The present invention relates to roofing systems and methods. More specifically, the present invention relates to an apparatus and method for providing ventilated roof ridge support and superior attachment of a nailer board for securing ridge and hip trim units.
The roof of a home or other building is essential for protecting the interior against the effects of precipitation, heat, and cold. Many types of roof-covering elements, including shingles, shakes, tiles, slate, metal, and synthetic substitutes, are currently used for roofing. Typically, one type of roofing unit will be applied to sloping sides of the roof while the apex of the roof, or the “ridge,” receives units that are specially configured to cover the ridge. According to known methods, the ridge-covering elements are typically supported by elongated wooden blocks attached directly to the sloping sides of the roof.
Unfortunately, such a ridge configuration has a number of inherent disadvantages. One disadvantage is that the attachment is unreliable. The wooden blocks are typically nailed or otherwise attached to the edges of the substrate, or “sheathing,” of the roof, which is typically constructed of plywood or some other laminated wood-based product. Attachment to the edges of the sheathing is difficult because the nail or other fastening device must be inserted through the wooden block with some precision to properly anchor within the comparatively narrow edge of the sheathing. Hence, the wooden blocks are often inadequately attached to the remainder of the roof, and are therefore easily removed, together with their attached ridge-covering elements, in the event of a windstorm, high wind, hurricane, or other trauma.
Additionally, such a ridge configuration does not generally provide adequate venting for the roof. Radiant heat and warm air from within the building will rise, and will often enter the attic area despite the presence of vapor barriers underneath the attic space. The humid air will often condense against the roof, particularly in cold weather. The resulting moisture tends to cause decay of the building envelope, thereby shortening the life of the roof and building structure and producing potentially dangerous weakened regions of the roof and structure.

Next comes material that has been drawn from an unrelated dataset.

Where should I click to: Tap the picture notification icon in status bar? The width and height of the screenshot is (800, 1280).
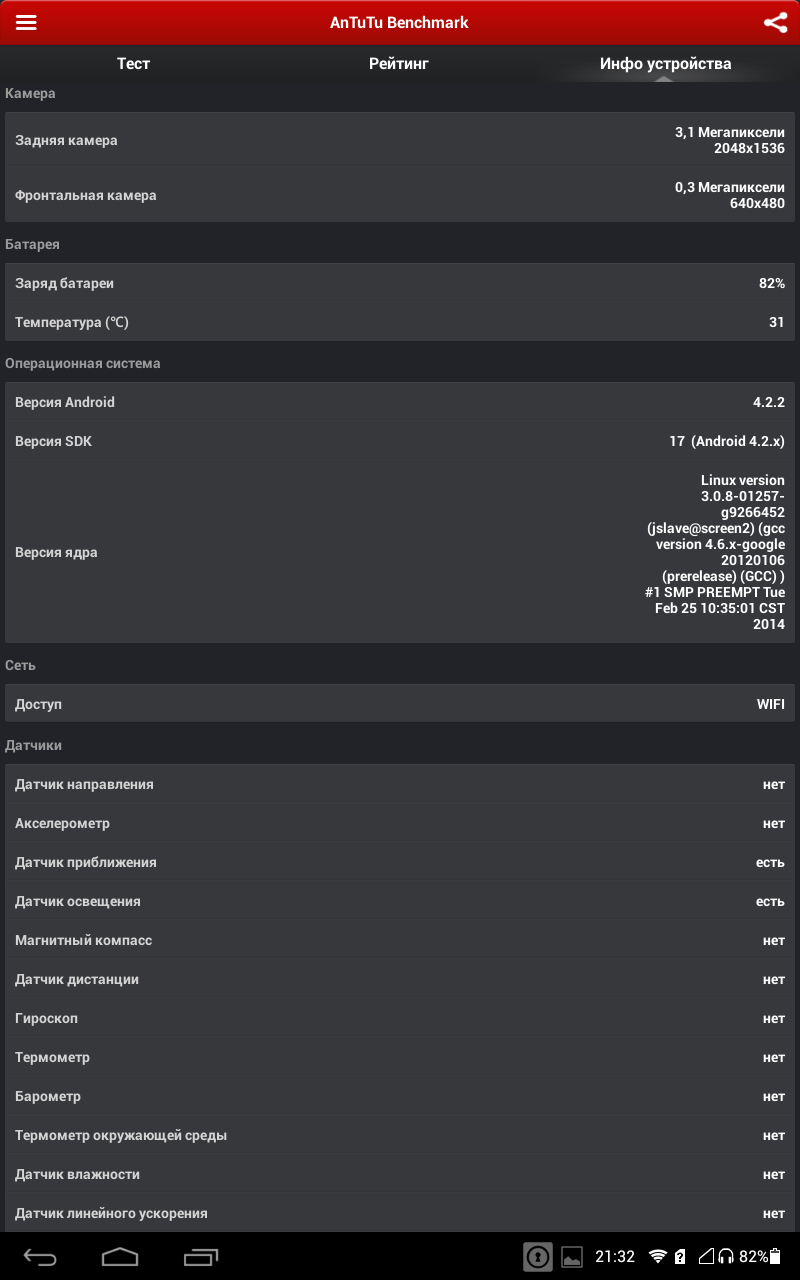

Furthermore, if no venting is used, a significant temperature gradient may exist in the roof. For example, the eaves of the roof may not receive as much radiant heat from the interior of the building; hence, the eaves may be colder in cool weather. If the upper portion of the roof is warmer, snow on the upper portion may melt, slide down to the eave, and freeze again. The result is the formation of what is known as an “ice dam,” which retains runoff from the upper portion of the roof. The standing water on the roof is unable to drain from the eaves, and therefore may seep into the roof and damage the roof or the building envelope.
Although foam or fiber webbing may be used to elevate the ridge covering elements to permit venting, such materials tend to compress, for example, if a person steps on the ridge. Additionally, such materials provide little structural support for the ridge roofing units.
Furthermore, known ridge configurations generally do not provide a simple method of aligning abutting ends of adjacent wooden blocks with each other. A typical roof ridge requires the use of multiple wooden blocks, which are generally aligned end-to-end by hand in an attempt to provide a straight ridge.
Further, a safety line is often attached to the roof ridge to support a person working on the roof. However, to permit attachment of a safety line, known roof ridge configurations generally require the attachment of a specialized anchoring structure. Attachment of such an anchoring structure adds to the construction time and cost of the roof. It may even be necessary to have multiple anchoring structures distributed along the length of the ridge so that a safety line can be disposed at any desired location on the roof.
Accordingly, a need exists for a roof ridge configuration capable of remedying the problems of the prior art. Such a configuration should preferably provide sturdy support for the ridge covering elements, in a manner that allows for easy and reliable installation of the ridge covering elements. Furthermore, such a configuration should provide for air venting through the ridge to prevent moisture from damaging the substrate or building envelope and to prevent the formation of ice dams over the eaves of the roof.
Preferably, such a ridge configuration is not readily compressible, for example, by a person stepping on the ridge. A need further exists for roof ridge elements capable of aligning ends of adjoining wooden blocks. Yet further, a need exists for roof ridge elements capable of supporting the weight of a person via a safety line without requiring the use of additional anchoring structures. Such a ridge configuration should be obtained through the use of an apparatus and method that is economical, versatile, easy to manufacture, and easy to install.